▶ [POTONGAN TEKS]:
Surah al-Ma’arij 70 ~ Tafsir al-Qurthubi (5/7)

Dari Buku:
Tafsir al-Qurthubi
(Jilid 20 – Juz ‘Amma)
Oleh: Syaikh Imam al-Qurthubi
(Judul Asli: al-Jāmi‘-ul-Aḥkām-ul-Qur’ān)

Penerjemah: Dudi Rosyadi dan Faturrahman
Penerbit PUSTAKA AZZAM

Rangkaian Pos: Surah al-Ma'arij 70 ~ Tafsir al-Qurthubi

Firman Allah:

إِنَّ الْإِنْسَانَ خُلِقَ هَلُوْعًا. إِذَا مَسَّهُ الشَّرُّ جَزُوْعًا. وَ إِذَا مَسَّهُ الْخَيْرُ مَنُوْعًا.

70: 19. Sesungguhnya manusia diciptakan bersifat keluh-kesah lagi kikir.
70: 20. Apabila ia ditimpa kesusahan ia berkeluh-kesah,
70: 21. dan apabila ia mendapat kebaikan ia amat kikir.
(Qs. al-Ma‘ārij [70]: 19-21).

Firman Allah ta‘ālā: (إِنَّ الْإِنْسَانَ خُلِقَ هَلُوْعًا.) “Sesungguhnya manusia diciptakan bersifat keluh-kesah lagi kikir.” Maksudnya adalah orang-orang kafir. Pendapat ini diriwayatkan dari adh-Dhaḥḥāk.

Al-Hala‘ menurut bahasa adalah sangat kikir dan sangat buruk lagi sangat keji kegelisahannya. Demikian pula pendapat yang dikemukakan oleh Qatādah, Mujāhid dan yang lainnya. (Dikatakan): Hali‘a yahla‘u fahuwa hāli‘un dan halū‘un, guna menunjukkan makna sering gelisah.

Makna firman Allah itu adalah, bahwa manusia itu tidak dapat bersabar, baik atas kebaikan maupun keburukan, sehingga dia melakukan sesuatu yang tidak semestinya pada kebaikan dan keburukan itu.

‘Ikrimah berkata: “(Al-Hala‘) adalah kegelisahan.”

Adh-Dhaḥḥāk berkata: “Al-Halū‘ adalah orang yang tidak pernah kenyang, sedangkan al-manū‘ adalah orang yang apabila mendapatkan harta maka dia tidak menunaikan hak Allah dari harta itu.”

Ibnu Kaisān berkata: “Allah menciptakan manusia mencintai sesuatu yang dapat membahagiakan dan memuaskannya, dan dia akan lari dari sesuatu yang tidak disukai dan dibencinya. Setelah itu, Allah memerintahkannya untuk beribadah yaitu dengan menginfaqkan apa yang dicintainya dan bersabar atas sesuatu yang tidak disukainya.”

▶ [BAGIAN LATIHAN]:
A. Tentukan apakah setiap pernyataan berikut sesuai dengan potongan teks tentang tafsir Surah al-Ma‘ārij, lalu jawab ya atau tidak disertai kutipan kata-kata teks yang menjadi penentunya: (i) Menurut riwayat dari adh-Dhaḥḥāk, ayat tentang manusia yang bersifat keluh-kesah dimaksudkan untuk orang-orang kafir. (ii) ‘Ikrimah mengartikan al-hala‘ sebagai orang yang tidak pernah kenyang. (iii) Buku terjemahan tafsir ini diterbitkan oleh Pustaka Azzam.
B. Ringkaslah potongan teks tentang tafsir Surah al-Ma‘ārij dalam dua kalimat.

▶ [DATA TERCATAT]:
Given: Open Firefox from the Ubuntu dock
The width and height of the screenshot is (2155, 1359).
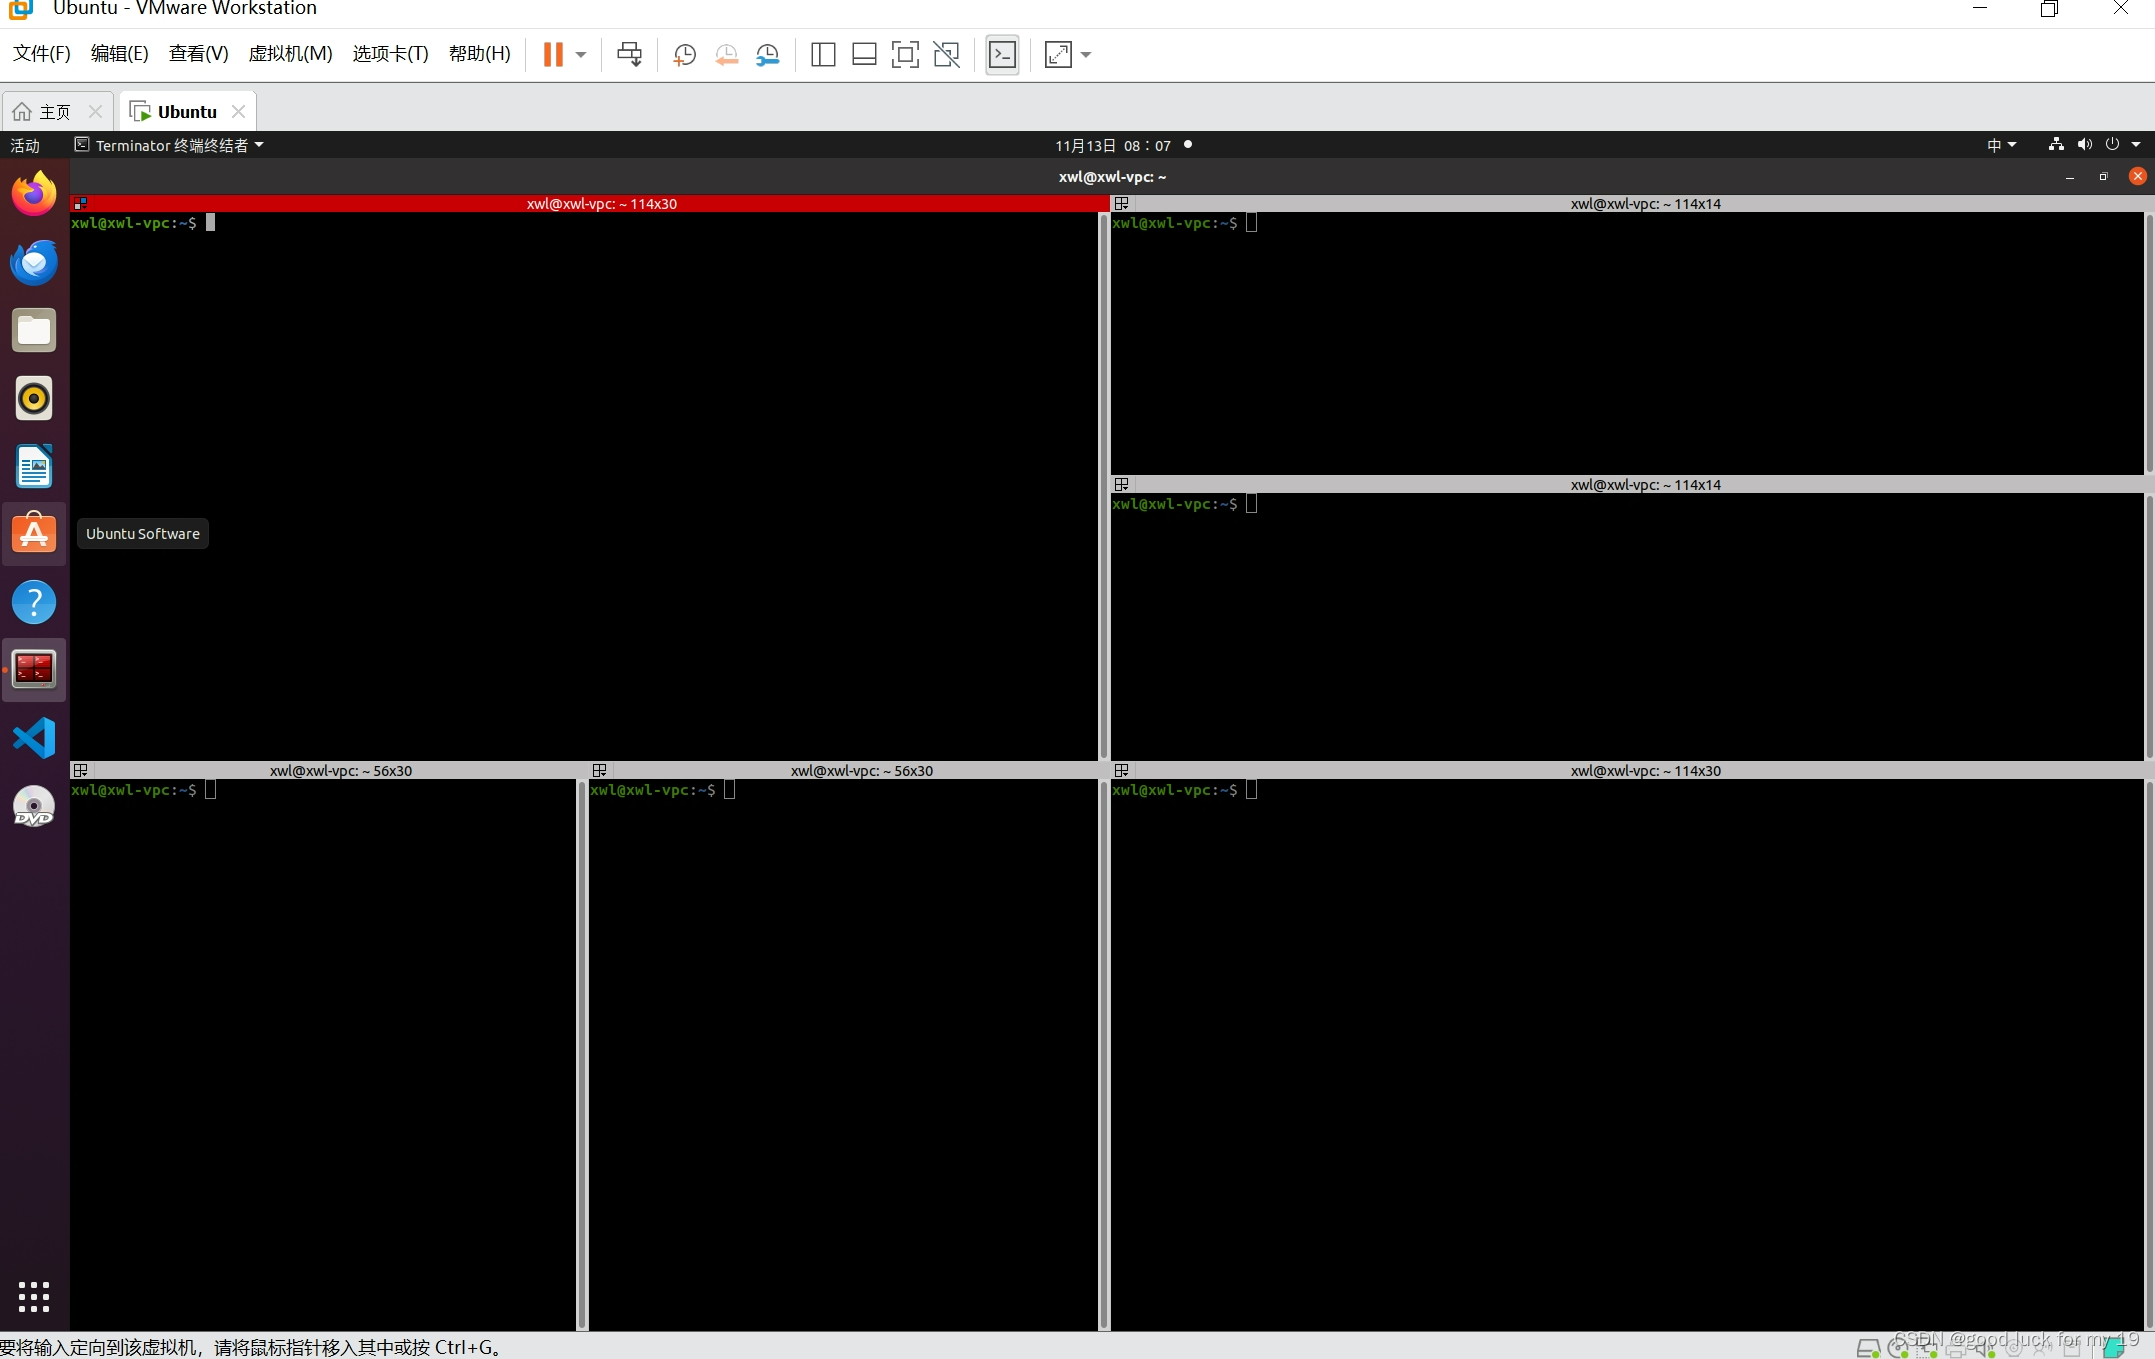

▶ [HASIL TUGAS]:
A.
(i) Ya: "Maksudnya adalah orang-orang kafir. Pendapat ini diriwayatkan dari adh-Dhaḥḥāk."
(ii) Tidak: "‘Ikrimah berkata: “(Al-Hala‘) adalah kegelisahan.”"
(iii) Ya: "Penerbit PUSTAKA AZZAM"

B. Potongan teks ini menafsirkan Qs. al-Ma‘ārij ayat 19-21, yang menyatakan bahwa manusia diciptakan bersifat keluh-kesah lagi kikir, dan menjelaskan bahwa manusia tidak dapat bersabar, baik atas kebaikan maupun keburukan. Beberapa pendapat dikutip, antara lain pendapat ‘Ikrimah bahwa al-hala‘ adalah kegelisahan, serta pendapat Ibnu Kaisān bahwa Allah memerintahkan manusia menginfaqkan apa yang dicintainya dan bersabar atas sesuatu yang tidak disukainya.